Что-то мама рассказывала о себе сама. Что-то о ней я узнал от родственников. Многое – осталось в моей собственной памяти. В этом своём небольшом повествовании я постарался показать маму такой, какой она была – яркой, невероятно талантливой, целеустремлённой, посвятившей всю свою жизнь служению музыке.

Итак, Фрида в детстве жила в Киеве. По рассказам бабушки она была девочкой живой и весёлой. В шесть лет её отдали в группу немецкого языка, и за год Фрида стала почти свободно на нём говорить и писать, причём готическим шрифтом. Это своё раннее знание она пронесла через всю жизнь, и когда спустя годы попала в Германию, там все принимали её за немку, ведь у Фриды были не только имя и фамилия немецкие, но и белокурая головка. Фрида очень нравилась соседям с верхнего этажа, пианисту Тартаковскому и его взрослой дочери. Та однажды зазвала Фриду к себе, желая угостить только что испечённым пирогом с корицей. Тогда такие пироги были в моде. Однако Фрида вместо того, чтобы броситься к пирогу, как поступило бы большинство детей, подошла к стоящему у стены пианино и стала быстренько что-то подбирать, причём спустя несколько минут уже двумя руками.

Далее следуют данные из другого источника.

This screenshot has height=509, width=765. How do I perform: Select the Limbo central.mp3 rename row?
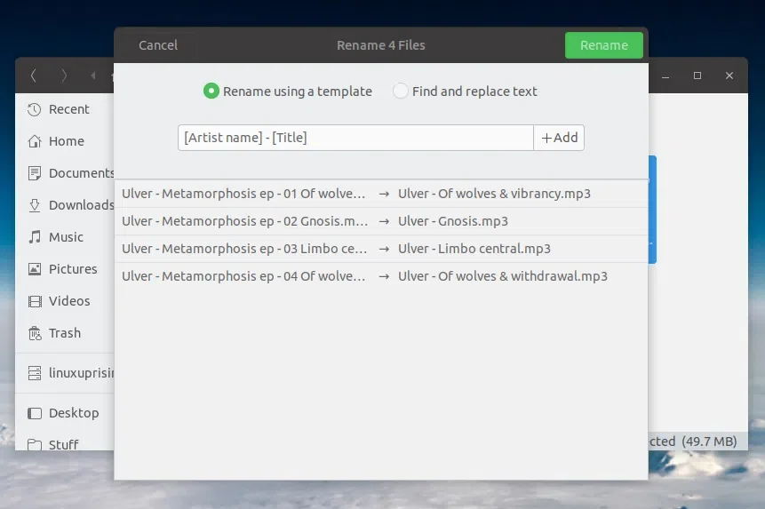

–Ты прежде, видно, уже играла на фортепьяно? – спросил Тартаковский.
– Нет, - ответила мама. – Но я видела в кино, как играют музыканты.

Тартаковский был настолько поражён, что в тот же день зашёл к родителям Фриды:

– У вашей дочери исключительные способности. Её необходимо учить музыке.
– Мы не можем этого сделать. У нас нет инструмента, – вздохнула Циля.
– Не беда, – улыбнулся Тартаковский. – Фрида пока может заниматься у нас.

Первое время Тартаковский сам занимался с мамой и был ею очень доволен. А потом он нашёл Фриде учительницу. Но прошло два года, и учительница призналась бабушке, что больше ничему свою юную воспитанницу научить не может.

– Девочке требуется более опытный педагог, – сказала она. – Купите букет цветов побольше. Я пойду с Фридой к профессору Михайлову. В нашем городе никто не научит её лучше!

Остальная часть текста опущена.